→ **Data provided**:
<<<<

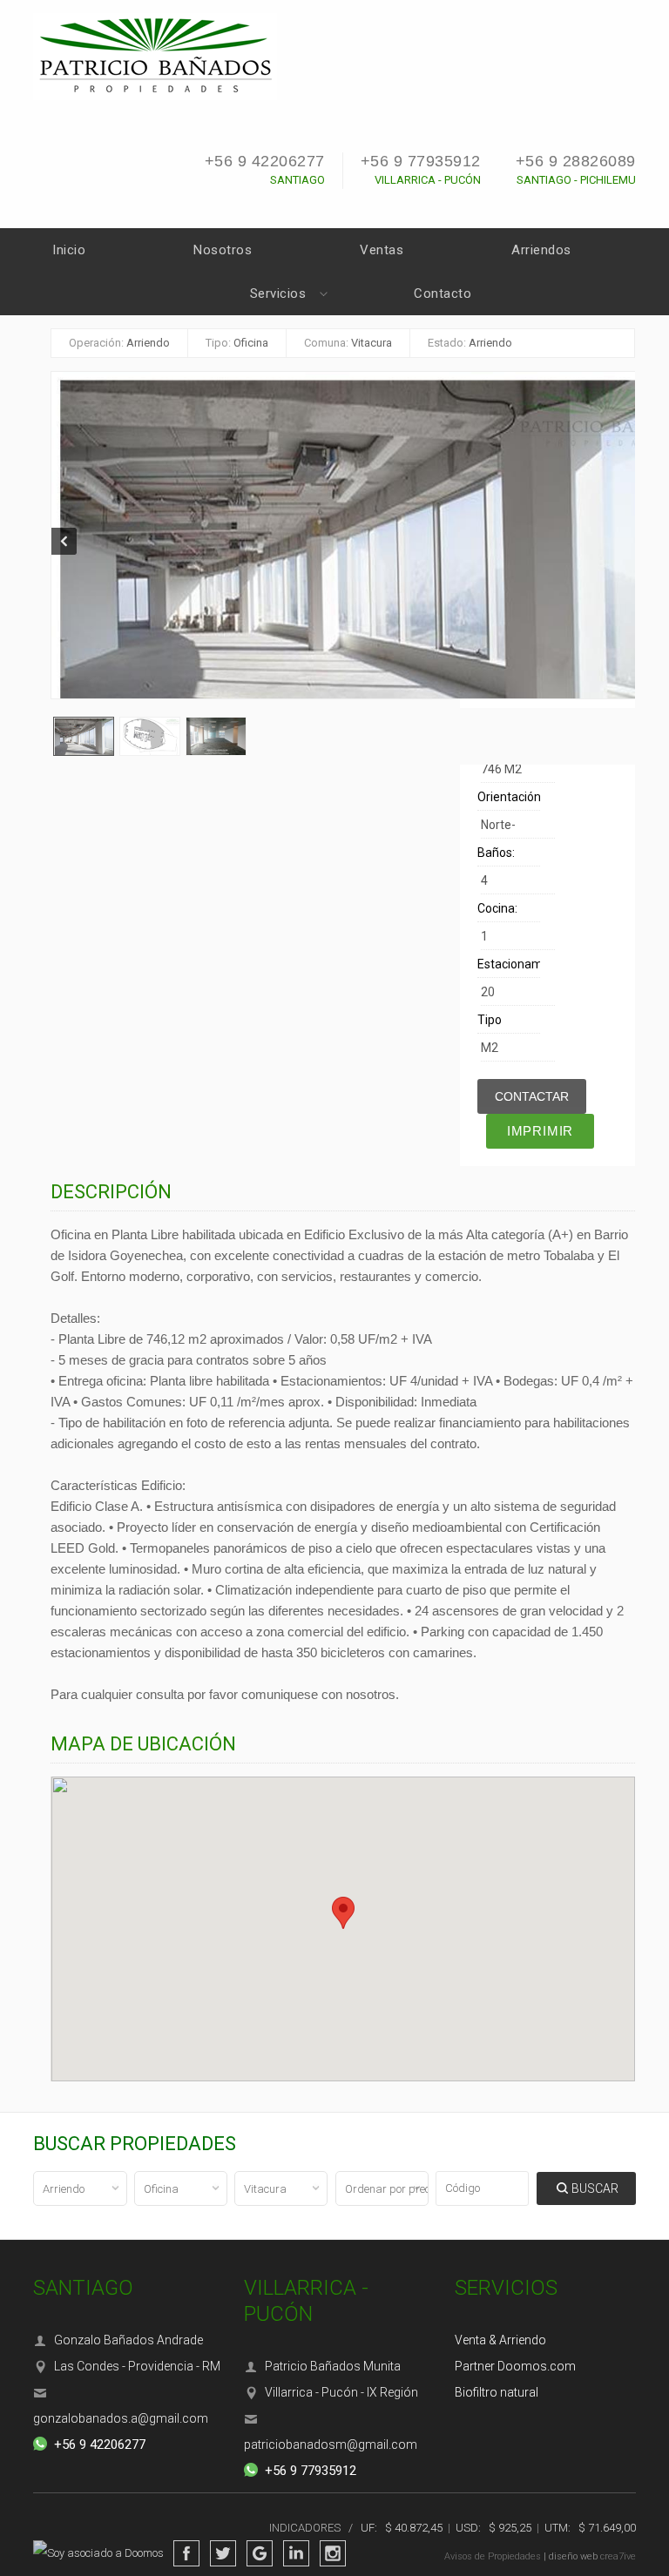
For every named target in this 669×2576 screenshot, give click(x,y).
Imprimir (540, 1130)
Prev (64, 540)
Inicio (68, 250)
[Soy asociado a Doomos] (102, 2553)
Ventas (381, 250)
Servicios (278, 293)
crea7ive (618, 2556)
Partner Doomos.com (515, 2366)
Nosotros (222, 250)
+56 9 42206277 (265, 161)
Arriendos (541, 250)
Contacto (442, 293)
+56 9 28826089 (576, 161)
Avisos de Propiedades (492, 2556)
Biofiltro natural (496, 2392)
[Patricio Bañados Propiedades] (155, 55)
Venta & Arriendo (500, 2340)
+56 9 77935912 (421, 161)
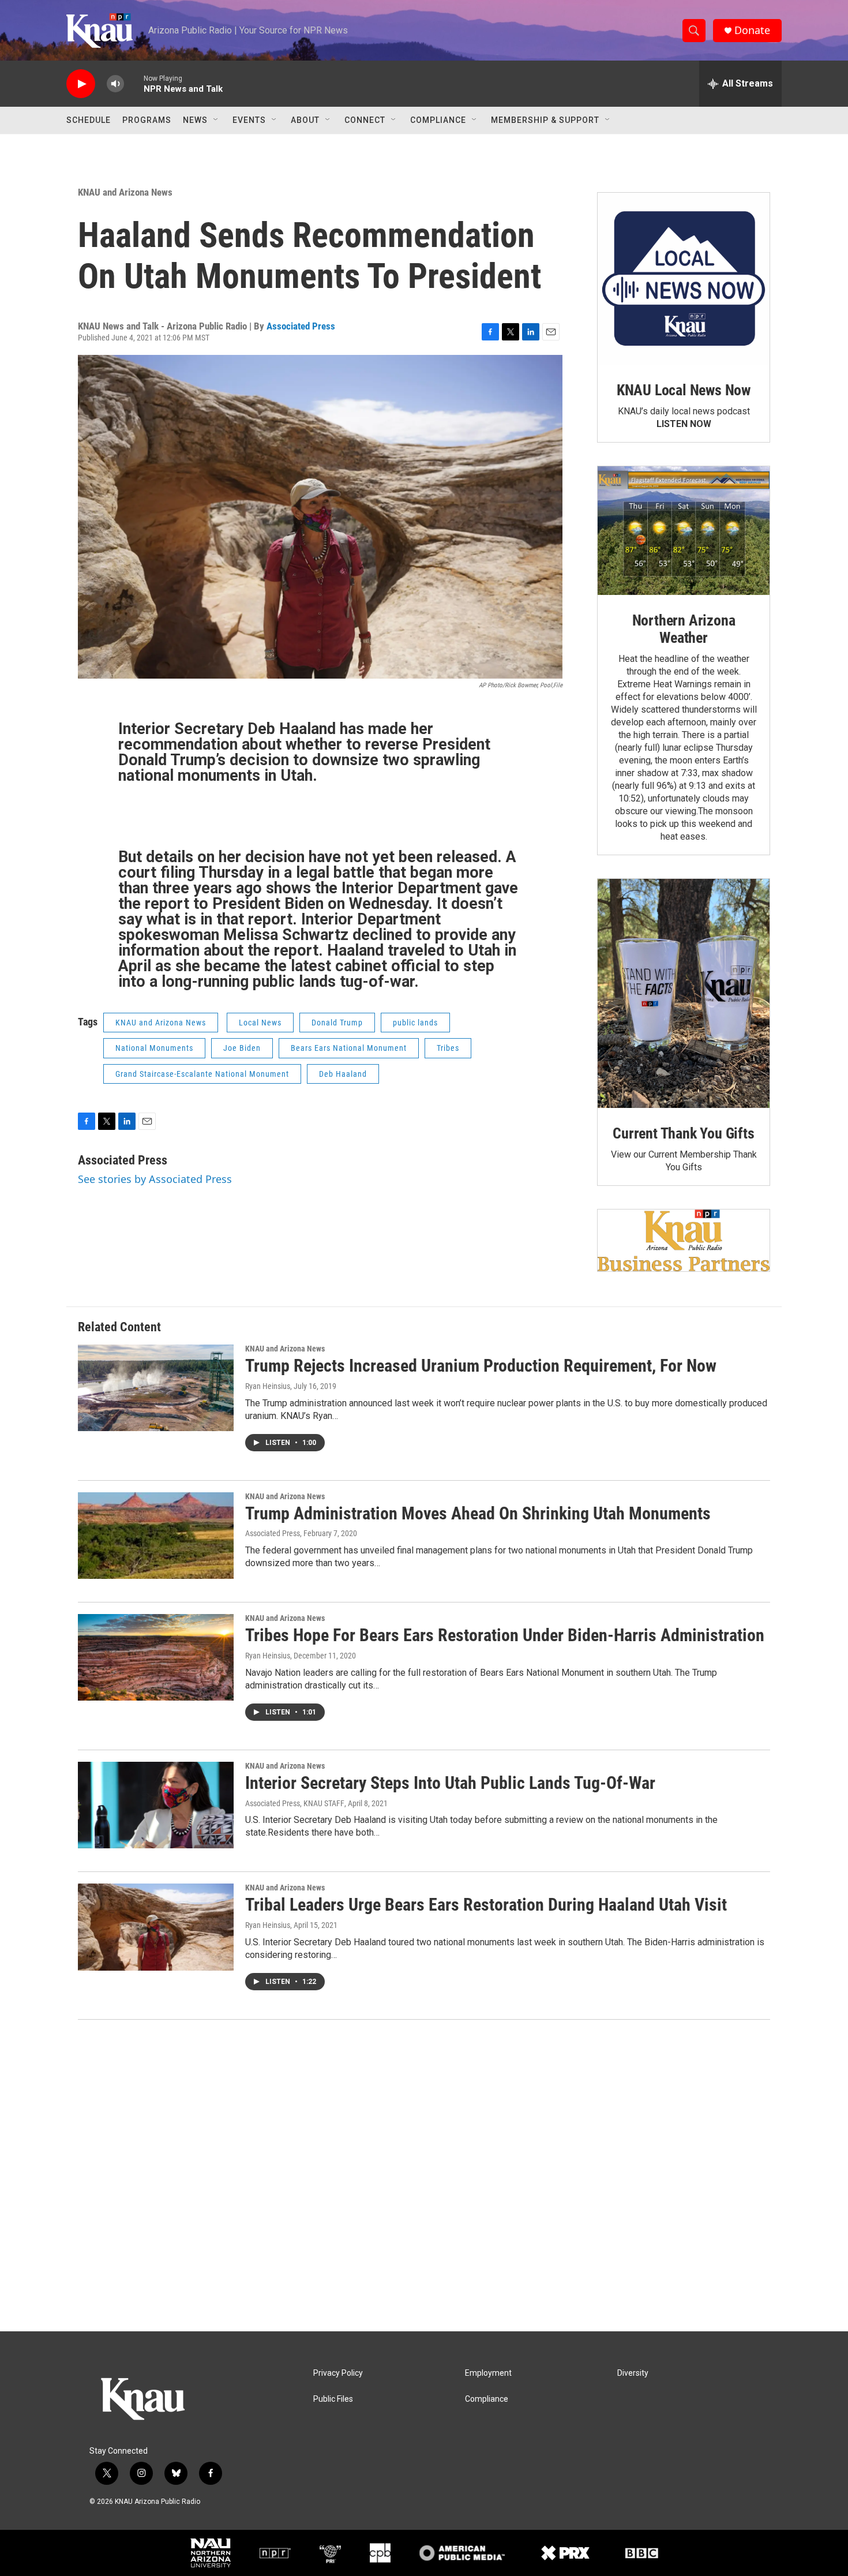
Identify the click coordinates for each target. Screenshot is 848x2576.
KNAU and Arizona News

>>>>
<<<<

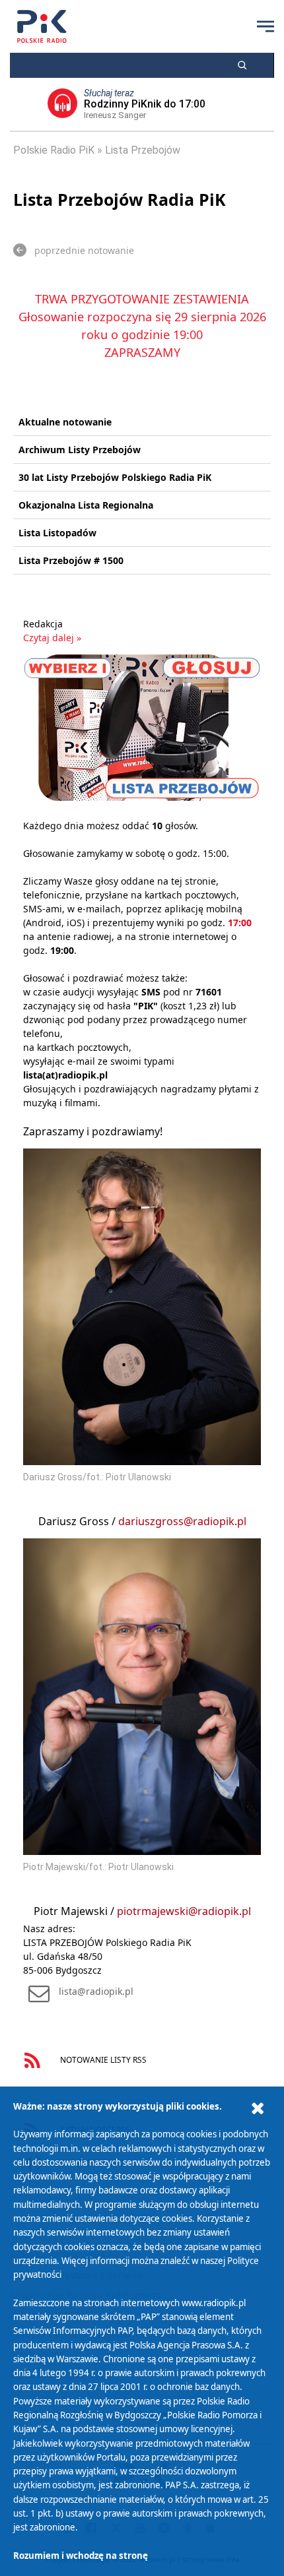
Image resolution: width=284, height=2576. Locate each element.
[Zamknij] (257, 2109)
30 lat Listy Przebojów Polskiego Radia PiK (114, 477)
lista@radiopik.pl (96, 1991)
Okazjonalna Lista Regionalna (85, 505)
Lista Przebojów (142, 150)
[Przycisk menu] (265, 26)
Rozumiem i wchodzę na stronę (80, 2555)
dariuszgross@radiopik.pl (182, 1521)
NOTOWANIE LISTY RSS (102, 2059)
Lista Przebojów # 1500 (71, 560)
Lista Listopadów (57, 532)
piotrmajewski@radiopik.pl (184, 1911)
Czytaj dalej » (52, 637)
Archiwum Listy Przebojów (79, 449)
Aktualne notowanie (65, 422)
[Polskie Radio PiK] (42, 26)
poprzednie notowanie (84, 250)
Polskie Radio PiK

>>>>

→ **Exercise instructions**: Read through the entries above, and wherever a line holds the string "click", copy it.

→ **Exercise solution**:
For every named target in this 669×2576 screenshot, give click(x,y).
Identify the click coordinates for each target. Screenshot is 848x2576.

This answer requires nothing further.